Saved data entries:
•••

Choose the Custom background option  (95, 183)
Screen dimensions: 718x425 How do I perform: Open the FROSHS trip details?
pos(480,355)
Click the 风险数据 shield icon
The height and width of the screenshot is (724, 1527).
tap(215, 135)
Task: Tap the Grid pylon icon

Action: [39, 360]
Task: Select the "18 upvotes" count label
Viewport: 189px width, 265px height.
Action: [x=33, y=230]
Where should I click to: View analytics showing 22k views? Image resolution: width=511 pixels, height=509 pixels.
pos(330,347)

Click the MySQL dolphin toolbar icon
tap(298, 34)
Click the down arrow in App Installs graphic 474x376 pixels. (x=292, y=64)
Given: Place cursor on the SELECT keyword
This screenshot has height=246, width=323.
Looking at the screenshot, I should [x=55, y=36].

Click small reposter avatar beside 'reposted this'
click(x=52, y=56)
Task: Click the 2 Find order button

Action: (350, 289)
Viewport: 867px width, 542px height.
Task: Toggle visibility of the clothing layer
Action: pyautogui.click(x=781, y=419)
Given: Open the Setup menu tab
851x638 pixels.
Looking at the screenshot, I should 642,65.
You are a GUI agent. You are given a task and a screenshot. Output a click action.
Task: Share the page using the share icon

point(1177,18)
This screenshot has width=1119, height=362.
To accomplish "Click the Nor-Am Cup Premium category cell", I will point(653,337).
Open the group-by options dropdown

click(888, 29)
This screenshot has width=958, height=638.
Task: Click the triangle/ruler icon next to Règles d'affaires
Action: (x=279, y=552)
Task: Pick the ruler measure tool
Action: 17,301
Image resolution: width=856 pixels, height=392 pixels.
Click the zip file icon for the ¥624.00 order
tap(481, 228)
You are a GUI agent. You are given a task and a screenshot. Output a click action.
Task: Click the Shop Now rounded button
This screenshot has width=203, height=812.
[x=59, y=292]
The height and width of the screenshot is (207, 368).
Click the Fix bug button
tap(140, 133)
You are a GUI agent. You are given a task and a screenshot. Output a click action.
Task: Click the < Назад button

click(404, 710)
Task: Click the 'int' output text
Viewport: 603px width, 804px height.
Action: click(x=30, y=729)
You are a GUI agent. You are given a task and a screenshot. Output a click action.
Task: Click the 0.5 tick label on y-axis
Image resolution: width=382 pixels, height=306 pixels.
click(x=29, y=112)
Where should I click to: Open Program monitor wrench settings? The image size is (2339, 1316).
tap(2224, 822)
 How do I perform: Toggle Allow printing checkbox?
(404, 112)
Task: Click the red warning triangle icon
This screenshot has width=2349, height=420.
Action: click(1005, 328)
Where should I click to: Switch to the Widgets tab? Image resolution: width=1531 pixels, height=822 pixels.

•••

■ Exercise task:
Rewrite all the items above, substituting "interface agent" for "GUI agent" wherever it occurs. Leave everything else unchanged.

■ Exercise response:
Choose the Custom background option  (95, 183)
Screen dimensions: 718x425 How do I perform: Open the FROSHS trip details?
pos(480,355)
Click the 风险数据 shield icon
The height and width of the screenshot is (724, 1527).
tap(215, 135)
Task: Tap the Grid pylon icon

Action: [39, 360]
Task: Select the "18 upvotes" count label
Viewport: 189px width, 265px height.
Action: [x=33, y=230]
Where should I click to: View analytics showing 22k views? Image resolution: width=511 pixels, height=509 pixels.
pos(330,347)

Click the MySQL dolphin toolbar icon
tap(298, 34)
Click the down arrow in App Installs graphic 474x376 pixels. (x=292, y=64)
Given: Place cursor on the SELECT keyword
This screenshot has height=246, width=323.
Looking at the screenshot, I should [x=55, y=36].

Click small reposter avatar beside 'reposted this'
click(x=52, y=56)
Task: Click the 2 Find order button

Action: (350, 289)
Viewport: 867px width, 542px height.
Task: Toggle visibility of the clothing layer
Action: pyautogui.click(x=781, y=419)
Given: Open the Setup menu tab
851x638 pixels.
Looking at the screenshot, I should 642,65.
You are a interface agent. You are given a task and a screenshot. Output a click action.
Task: Share the page using the share icon

point(1177,18)
This screenshot has width=1119, height=362.
To accomplish "Click the Nor-Am Cup Premium category cell", I will point(653,337).
Open the group-by options dropdown

click(888, 29)
This screenshot has width=958, height=638.
Task: Click the triangle/ruler icon next to Règles d'affaires
Action: (x=279, y=552)
Task: Pick the ruler measure tool
Action: 17,301
Image resolution: width=856 pixels, height=392 pixels.
Click the zip file icon for the ¥624.00 order
tap(481, 228)
You are a interface agent. You are given a task and a screenshot. Output a click action.
Task: Click the Shop Now rounded button
This screenshot has width=203, height=812.
[x=59, y=292]
The height and width of the screenshot is (207, 368).
Click the Fix bug button
tap(140, 133)
You are a interface agent. You are given a task and a screenshot. Output a click action.
Task: Click the < Назад button

click(404, 710)
Task: Click the 'int' output text
Viewport: 603px width, 804px height.
Action: click(x=30, y=729)
You are a interface agent. You are given a task and a screenshot. Output a click action.
Task: Click the 0.5 tick label on y-axis
Image resolution: width=382 pixels, height=306 pixels.
click(x=29, y=112)
Where should I click to: Open Program monitor wrench settings? The image size is (2339, 1316).
tap(2224, 822)
 How do I perform: Toggle Allow printing checkbox?
(404, 112)
Task: Click the red warning triangle icon
This screenshot has width=2349, height=420.
Action: click(1005, 328)
Where should I click to: Switch to the Widgets tab? Image resolution: width=1531 pixels, height=822 pixels.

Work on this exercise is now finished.